## [Exercise directions]
List each line in the records below that contains the string "screenshot". Case counts.

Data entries

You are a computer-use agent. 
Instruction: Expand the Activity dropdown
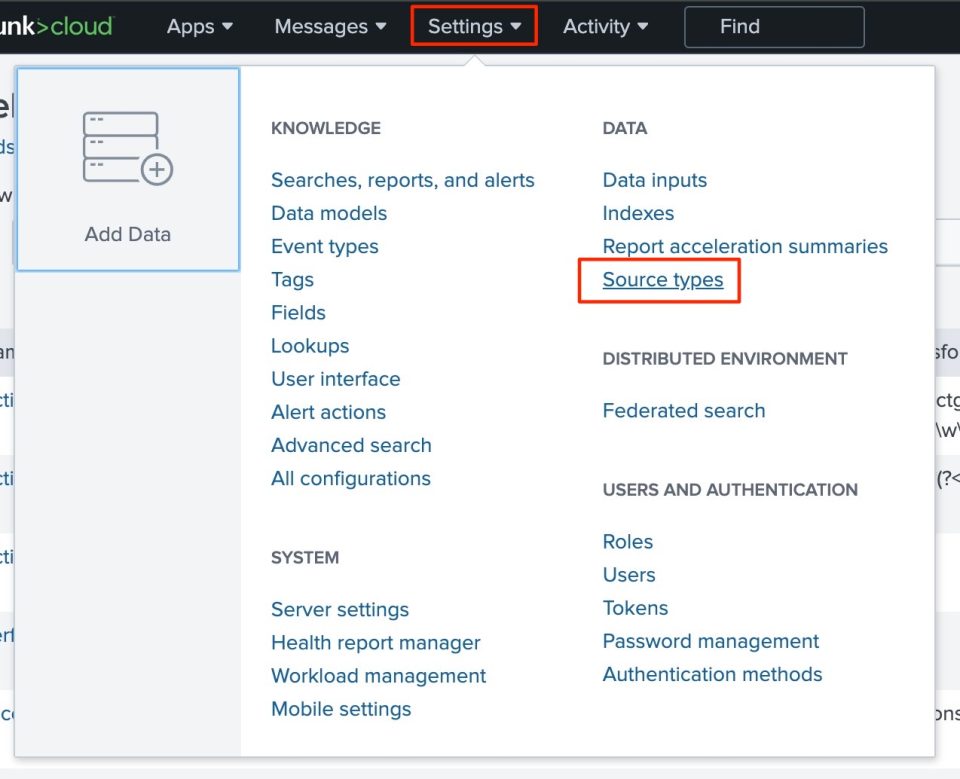604,26
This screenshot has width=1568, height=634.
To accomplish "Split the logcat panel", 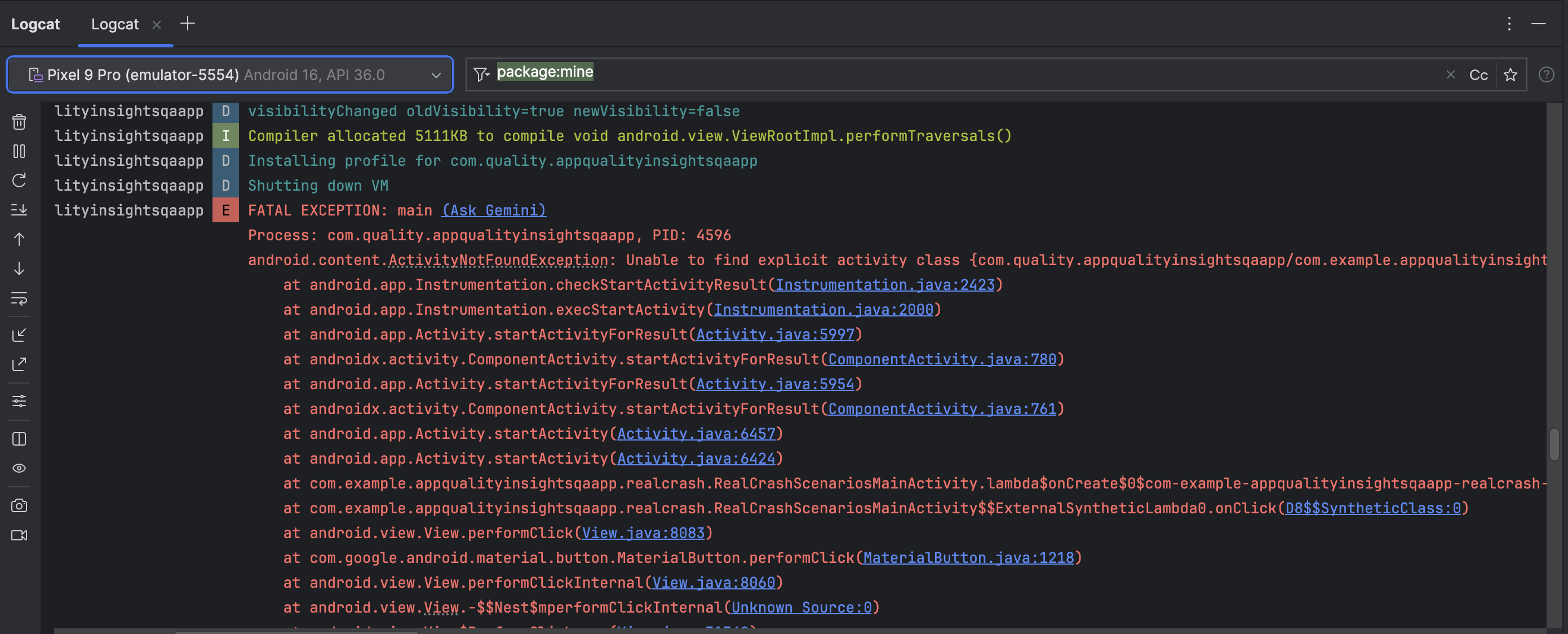I will tap(19, 438).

## [The result]
This screenshot has width=1568, height=634.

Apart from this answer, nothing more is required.